A exclusão das multas moratória e punitiva pela denúncia espontânea

 

Juliana Fabbro

 

Finalmente, a Receita Federal do Brasil (RFB) e a Procuradoria Geral da Fazenda Nacional (PGFN) parecem ter concordado com o entendimento do Superior Tribunal de Justiça (STJ) no que tange a exclusão das multas moratória e punitiva[1] quando do reconhecimento da denúncia espontânea.
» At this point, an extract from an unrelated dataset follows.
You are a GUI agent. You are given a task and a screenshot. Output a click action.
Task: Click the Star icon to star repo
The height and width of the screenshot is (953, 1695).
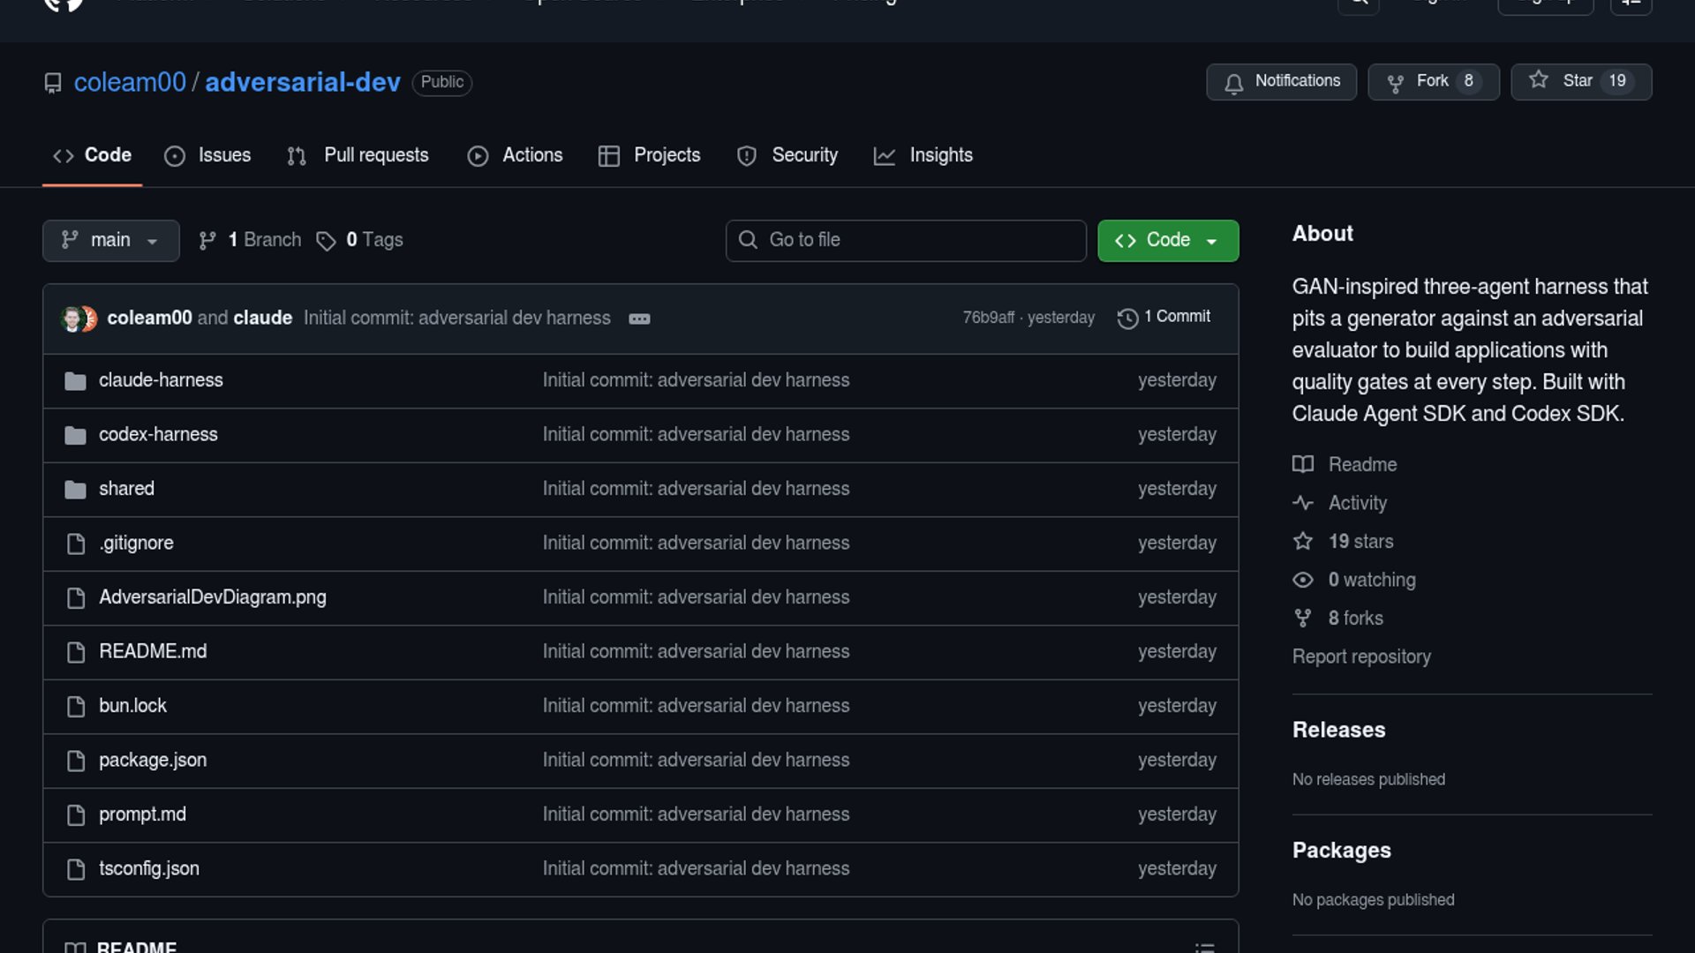point(1539,80)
Esse assunto já foi objeto de grande repercussão, uma vez que tanto a RFB como a PGFN não admitiam a exclusão da multa moratória em sede de denúncia espontânea. No entanto, a jurisprudência do STJ assentou que“o artigo 138 do Código Tributário Nacional não distingue entre a multa moratória e a punitiva, sendo ambas, portanto, afastadas pela denúncia espontânea.” (REsp 922.206).

Desta forma, baseados na jurisprudência da referida Corte, o Ministério da Fazenda (MF) e a PGFN autorizaram, através de Despachos e Atos Declaratórios[2], a dispensa de apresentação de contestação, de interposição de recursos e a desistência dos já interpostos, com relação as ações e decisões judiciais que fixem o entendimento no sentido da exclusão da multa moratória quando da configuração da denúncia espontânea.

Ou seja, quando houver uma ação ou decisão que discuta a exclusão das multas moratória e punitiva em sede de denúncia espontânea, ao entendimento de que o artigo 138 do CTN não faz distinção entre multa moratória e multa punitiva, a Procuradoria está autorizada a desistir do prosseguimento do processo.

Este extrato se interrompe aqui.